EIC2010 – 5 Quick Wins to Leverage Your Existing Identity Infrastructure Through Convergence (Martin Kuppinger)
Why to look at Quick Win potential?
- Pressure on IT budgets
- Missing creditibility of IT to deliver on IT projects – success has to be visible
- Politics
- Small steps are better to control
There might be a price to pay:
Pro: Less Risk, Smaller projects, smaller investments
Contra: Risk of Strategic non-alignment (e.g. data leak protection via blocking USB keys.. not really dealing with the problem but the symptoms), Interfaces and Integration (complexity of single system is high with low number of provisioning system, integration complexity is high with many systems but the single system then is easy. Where to find the right poinz?)
1. Add Access Governance
- Approach: Focus on attestation and recertification
- Value: Improved Auditing, Risk Mitigation
- Strategy: Full access, Governance, integrated Enterprise/IT GRC
- Risk: Too IT-Focused
2. Add PAM (Privileged Access Management)
- Approach: Deploy a PAM solution
- Value: Risk Mitigation, Policy Compliance
- Strategy: Beyond PAM to “integrated PAM”, PAM as part of “informatino security”
- Risk: Non-integrated solution, point solution which leaves too many leaks
3. Virtualize Identites (virtual directory services)
- Approach: Build a virtual identity infrastructure by deploying Virtual Directory Services
- Value: Standardized Security, reduced cost (one API to program against), Risk Mitigation, Policy Compliance (esp. with german data protection laws)

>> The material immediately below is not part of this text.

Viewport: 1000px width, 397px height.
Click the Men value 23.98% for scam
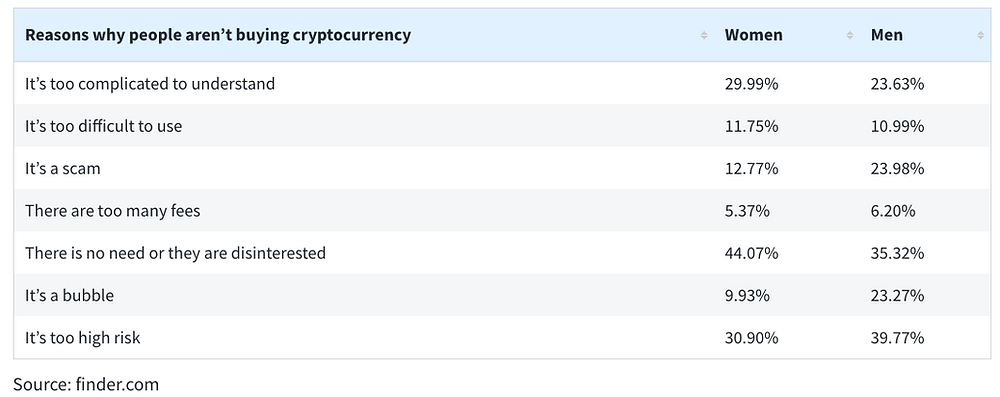(897, 169)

- Strategy: Next-gen Authz concepts (Beyond RBAC to AbAC),Application Security Infrastructure (no hard-coded security anymore)
- Risk: Acceptance
4. Re-use Strong Authentication by Intrudicing Versatility
- Approach: Implement versatile authenticatoin technology (I can plugin any auth system also per use case)
- Value: Re-use of expensive string AuthN (purchase, operations – somebody has lost his token etc.), Risk Mitigation
- Strategy: Standardized AuthN and AuthZ layers – AuthN/AuthZ strategy, physcial/logical cnovergence
- Risk: Politics (too many players), market maturity
5. Consider distributed approaches
- Approach: Use more than one provisioning (you need more flexible systems. Not rip and replace but easier integration)

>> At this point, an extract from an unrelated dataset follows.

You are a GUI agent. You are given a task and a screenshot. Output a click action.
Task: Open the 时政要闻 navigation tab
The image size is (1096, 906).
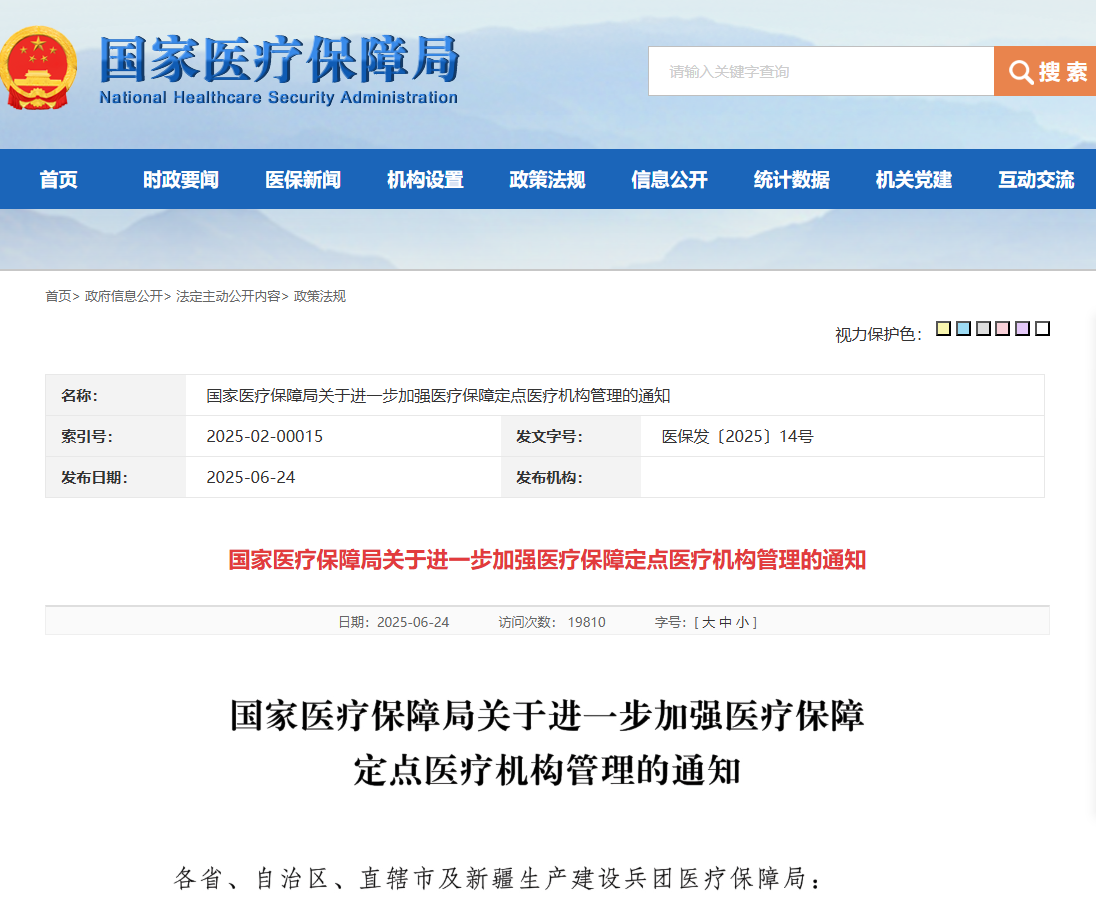pyautogui.click(x=180, y=180)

- Value: Reduced complexity
- Strategy: GRC as control and policy layer for multiple provisioning implementations
- Risk: Integration, Consistent Policies
more Quick Wins:
- Organizational Optimization (Focus on the defined break-point between IAM and system-level management. Ensure consistency of operational management)
- Convergence (Data Governance and Access Governance, Physical and Logical, …)
- Avoidance of Misinvestments (Build a strategy)
Discussion
Is it really easy to implement?
Depends on the alternatives, some stuff is relatively easy to implement as it sits on top. Of course it’s not plug and play.